Foundations

Build the essential programming base before tackling data structures.

Choosing a primary language (C/C++/Java/Python)

  • Why this matters:
    • Data structures look different across languages (manual memory in C/C++ vs GC in Java/Python).
    • Interviews/competitive programming often prefer C++/Java; teaching materials often use Python/Java.
  • How to choose:
    • C/C++: Maximum control and performance; great for CP and systems; steeper learning curve (pointers, manual memory).
    • Java: Strong standard libraries, object-oriented, widely used in interviews.
    • Python: Fast to write and readable; slower runtime but ideal for learning/prototyping.
  • Recommendation:
    • Beginners: Python or Java to focus on ideas.
    • Performance/CP: C++ (learn STL: vector, list, stack, queue, unordered_map).

------------------------------

Task A:
Answer these from the foundations section:
(i) Which languages do interviews and competitive programming often prefer?
(ii) Which languages are recommended for beginners?
(iii) Which STL items should be learned for C++?
Task B: Extend the foundations section on choosing a programming language, picking up after its final line.

------------------------------

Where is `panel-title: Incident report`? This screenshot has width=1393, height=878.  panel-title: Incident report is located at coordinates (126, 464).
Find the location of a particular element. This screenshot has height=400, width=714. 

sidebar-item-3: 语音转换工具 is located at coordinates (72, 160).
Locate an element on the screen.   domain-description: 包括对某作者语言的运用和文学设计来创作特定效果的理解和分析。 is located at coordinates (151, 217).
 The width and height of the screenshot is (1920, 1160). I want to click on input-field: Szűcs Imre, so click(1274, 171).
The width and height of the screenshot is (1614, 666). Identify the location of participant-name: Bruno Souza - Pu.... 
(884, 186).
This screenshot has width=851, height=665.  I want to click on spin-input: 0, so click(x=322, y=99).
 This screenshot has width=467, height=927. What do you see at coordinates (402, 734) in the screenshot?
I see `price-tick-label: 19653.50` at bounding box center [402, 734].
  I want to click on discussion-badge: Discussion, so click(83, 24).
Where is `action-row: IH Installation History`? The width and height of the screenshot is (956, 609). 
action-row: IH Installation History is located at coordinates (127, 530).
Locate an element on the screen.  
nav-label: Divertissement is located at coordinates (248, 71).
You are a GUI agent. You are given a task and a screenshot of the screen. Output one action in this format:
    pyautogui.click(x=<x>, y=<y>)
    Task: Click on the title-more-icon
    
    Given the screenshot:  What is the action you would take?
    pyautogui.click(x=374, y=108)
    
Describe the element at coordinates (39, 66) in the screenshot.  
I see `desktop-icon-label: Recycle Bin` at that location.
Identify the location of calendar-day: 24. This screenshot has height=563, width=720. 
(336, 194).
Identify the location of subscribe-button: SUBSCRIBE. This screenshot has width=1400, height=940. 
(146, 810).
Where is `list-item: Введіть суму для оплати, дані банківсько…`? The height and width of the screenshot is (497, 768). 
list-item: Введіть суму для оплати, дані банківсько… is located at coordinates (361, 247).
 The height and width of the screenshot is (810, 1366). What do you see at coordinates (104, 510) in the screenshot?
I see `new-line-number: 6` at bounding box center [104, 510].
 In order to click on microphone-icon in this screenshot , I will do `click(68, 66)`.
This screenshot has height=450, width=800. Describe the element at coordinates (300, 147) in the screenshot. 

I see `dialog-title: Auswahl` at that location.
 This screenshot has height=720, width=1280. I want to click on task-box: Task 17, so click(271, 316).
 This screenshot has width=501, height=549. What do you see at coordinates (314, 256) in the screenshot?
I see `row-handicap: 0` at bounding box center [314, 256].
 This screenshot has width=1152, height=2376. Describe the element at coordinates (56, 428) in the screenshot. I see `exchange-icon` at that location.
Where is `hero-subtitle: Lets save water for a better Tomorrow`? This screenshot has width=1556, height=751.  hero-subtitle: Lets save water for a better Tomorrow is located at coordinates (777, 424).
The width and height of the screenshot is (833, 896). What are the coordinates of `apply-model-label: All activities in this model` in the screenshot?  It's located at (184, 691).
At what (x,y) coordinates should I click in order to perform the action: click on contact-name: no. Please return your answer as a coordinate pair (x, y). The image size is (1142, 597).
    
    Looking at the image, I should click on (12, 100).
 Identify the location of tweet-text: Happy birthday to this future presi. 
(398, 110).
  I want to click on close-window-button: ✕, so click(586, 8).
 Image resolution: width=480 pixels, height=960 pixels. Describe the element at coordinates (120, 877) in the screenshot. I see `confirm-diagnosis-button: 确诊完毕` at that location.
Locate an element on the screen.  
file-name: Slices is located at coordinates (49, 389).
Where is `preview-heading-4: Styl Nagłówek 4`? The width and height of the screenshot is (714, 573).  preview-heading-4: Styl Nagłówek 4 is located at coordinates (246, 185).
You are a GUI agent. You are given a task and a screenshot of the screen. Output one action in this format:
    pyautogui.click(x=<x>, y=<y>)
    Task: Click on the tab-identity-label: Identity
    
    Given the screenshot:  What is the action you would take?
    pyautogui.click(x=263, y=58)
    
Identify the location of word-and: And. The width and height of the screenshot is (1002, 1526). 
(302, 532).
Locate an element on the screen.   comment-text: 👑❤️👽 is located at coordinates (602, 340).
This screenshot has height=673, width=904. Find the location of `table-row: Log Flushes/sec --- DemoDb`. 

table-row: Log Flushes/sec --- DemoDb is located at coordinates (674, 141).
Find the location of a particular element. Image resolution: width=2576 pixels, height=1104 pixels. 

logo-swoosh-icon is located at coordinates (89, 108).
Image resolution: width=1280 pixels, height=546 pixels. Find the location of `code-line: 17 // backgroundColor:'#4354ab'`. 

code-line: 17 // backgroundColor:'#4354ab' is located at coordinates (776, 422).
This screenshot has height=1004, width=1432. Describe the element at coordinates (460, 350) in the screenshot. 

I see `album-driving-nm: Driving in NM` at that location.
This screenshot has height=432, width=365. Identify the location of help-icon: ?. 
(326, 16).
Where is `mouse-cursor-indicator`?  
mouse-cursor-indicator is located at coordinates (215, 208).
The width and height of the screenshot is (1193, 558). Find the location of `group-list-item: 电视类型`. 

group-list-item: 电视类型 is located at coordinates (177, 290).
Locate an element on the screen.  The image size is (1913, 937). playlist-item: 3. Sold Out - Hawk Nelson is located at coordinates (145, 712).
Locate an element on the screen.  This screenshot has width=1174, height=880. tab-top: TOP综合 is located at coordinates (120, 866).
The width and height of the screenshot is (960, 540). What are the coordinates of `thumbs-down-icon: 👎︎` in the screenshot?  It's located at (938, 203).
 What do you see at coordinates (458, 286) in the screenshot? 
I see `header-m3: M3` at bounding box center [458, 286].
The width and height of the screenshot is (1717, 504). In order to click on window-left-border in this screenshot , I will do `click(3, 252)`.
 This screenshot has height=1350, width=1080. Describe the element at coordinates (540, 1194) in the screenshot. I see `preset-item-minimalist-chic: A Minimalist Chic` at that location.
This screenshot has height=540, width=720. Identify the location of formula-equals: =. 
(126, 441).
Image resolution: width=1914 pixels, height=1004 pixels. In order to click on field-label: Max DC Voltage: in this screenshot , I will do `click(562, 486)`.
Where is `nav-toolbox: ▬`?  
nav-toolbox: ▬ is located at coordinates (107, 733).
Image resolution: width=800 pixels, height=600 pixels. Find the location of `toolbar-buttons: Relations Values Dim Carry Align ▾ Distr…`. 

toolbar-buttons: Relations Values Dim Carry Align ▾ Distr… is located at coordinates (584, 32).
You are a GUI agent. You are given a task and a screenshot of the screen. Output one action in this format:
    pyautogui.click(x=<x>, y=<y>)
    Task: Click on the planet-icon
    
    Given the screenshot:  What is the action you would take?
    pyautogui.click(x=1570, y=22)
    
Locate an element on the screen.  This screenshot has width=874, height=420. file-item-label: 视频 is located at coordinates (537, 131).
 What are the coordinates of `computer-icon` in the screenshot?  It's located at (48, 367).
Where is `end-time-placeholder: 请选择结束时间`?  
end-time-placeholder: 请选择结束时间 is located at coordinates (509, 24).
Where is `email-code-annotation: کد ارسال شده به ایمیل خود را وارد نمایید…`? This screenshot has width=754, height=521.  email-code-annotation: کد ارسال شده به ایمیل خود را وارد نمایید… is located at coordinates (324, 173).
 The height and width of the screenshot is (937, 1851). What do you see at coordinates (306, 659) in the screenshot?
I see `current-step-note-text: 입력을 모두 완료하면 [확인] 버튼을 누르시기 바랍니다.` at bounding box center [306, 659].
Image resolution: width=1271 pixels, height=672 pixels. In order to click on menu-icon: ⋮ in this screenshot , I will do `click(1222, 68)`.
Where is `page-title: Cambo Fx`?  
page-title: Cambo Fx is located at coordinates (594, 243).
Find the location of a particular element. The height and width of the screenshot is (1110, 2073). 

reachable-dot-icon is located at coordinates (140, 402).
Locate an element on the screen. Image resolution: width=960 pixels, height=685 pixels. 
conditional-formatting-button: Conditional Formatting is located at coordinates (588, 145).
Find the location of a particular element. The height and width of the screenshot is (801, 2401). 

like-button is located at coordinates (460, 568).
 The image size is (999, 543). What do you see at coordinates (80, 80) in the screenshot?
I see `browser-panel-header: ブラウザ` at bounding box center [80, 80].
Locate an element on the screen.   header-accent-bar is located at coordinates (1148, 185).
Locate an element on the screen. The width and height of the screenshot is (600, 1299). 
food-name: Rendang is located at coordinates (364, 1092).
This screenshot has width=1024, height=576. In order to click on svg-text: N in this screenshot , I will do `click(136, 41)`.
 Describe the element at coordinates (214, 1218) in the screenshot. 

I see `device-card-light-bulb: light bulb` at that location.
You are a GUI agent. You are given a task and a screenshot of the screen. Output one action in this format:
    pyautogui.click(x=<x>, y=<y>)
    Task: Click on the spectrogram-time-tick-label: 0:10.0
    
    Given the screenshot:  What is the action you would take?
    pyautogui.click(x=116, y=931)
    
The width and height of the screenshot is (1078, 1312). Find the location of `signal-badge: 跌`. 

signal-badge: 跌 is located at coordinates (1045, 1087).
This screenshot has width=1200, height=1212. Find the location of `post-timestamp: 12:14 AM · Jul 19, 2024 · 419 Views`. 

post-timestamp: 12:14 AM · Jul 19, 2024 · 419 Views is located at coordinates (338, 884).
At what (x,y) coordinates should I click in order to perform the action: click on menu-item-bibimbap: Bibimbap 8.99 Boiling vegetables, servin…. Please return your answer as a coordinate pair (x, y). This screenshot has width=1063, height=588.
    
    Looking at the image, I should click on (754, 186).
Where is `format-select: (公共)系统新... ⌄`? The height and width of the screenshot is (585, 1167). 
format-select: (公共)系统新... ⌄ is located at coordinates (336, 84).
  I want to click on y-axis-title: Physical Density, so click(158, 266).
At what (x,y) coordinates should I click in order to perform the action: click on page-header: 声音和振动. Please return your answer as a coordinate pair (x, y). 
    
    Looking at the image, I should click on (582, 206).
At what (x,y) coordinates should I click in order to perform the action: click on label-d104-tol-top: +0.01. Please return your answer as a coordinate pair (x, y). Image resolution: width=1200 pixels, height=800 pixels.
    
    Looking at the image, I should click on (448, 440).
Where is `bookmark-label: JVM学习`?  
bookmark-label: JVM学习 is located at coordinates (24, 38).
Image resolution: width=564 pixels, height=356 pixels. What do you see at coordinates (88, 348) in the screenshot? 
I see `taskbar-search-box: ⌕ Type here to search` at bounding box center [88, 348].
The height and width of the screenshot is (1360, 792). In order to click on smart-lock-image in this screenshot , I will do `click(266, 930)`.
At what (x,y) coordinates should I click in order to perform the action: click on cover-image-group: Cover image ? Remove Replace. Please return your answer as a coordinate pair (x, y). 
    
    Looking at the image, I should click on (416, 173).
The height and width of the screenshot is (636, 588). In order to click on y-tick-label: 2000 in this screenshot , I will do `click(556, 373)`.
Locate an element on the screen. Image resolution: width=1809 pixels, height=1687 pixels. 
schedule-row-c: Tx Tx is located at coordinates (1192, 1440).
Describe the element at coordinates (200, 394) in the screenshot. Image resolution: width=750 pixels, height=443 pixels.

------------------------------

Response box A:
(i) C++ and Java.
(ii) Python or Java.
(iii) vector, list, stack, queue, and unordered_map.

Response box B:
  • Action: Pick one language for consistency and implement every structure from scratch at least once.

Variables, control flow, and loops

  • Core concepts:
    • Data types (int, float, bool), type conversion, scope, and lifetime.
    • Control flow: if/else, switch, early returns.
    • Loops: for/while; be careful with off-by-one errors and loop invariants.
  • Patterns to master:
    • Loop over arrays/lists with indices and iterators.
    • Nested loops and their time complexity (O(n^2), O(n^3), etc.).
    • Use break/continue judiciously; avoid deeply nested logic with early exits.
  • Practice: Write small programs (sum, min/max, frequency count, reverse arrays, rotate arrays).

Functions and recursion basics

  • Functions:
    • Parameters by value vs reference; return values; side effects; purity.
    • Use small functions with single responsibility; name clearly.
  • Recursion:
    • Base and recursive cases; ensure progress toward base.
    • Stack frames: each call pushes parameters/locals onto the call stack.
    • Typical patterns: divide and conquer (merge sort), tree/graph traversals, backtracking.
  • Pitfalls: Missing/incorrect base cases (infinite recursion), stack overflow for deep recursion (switch to iterative + explicit stack).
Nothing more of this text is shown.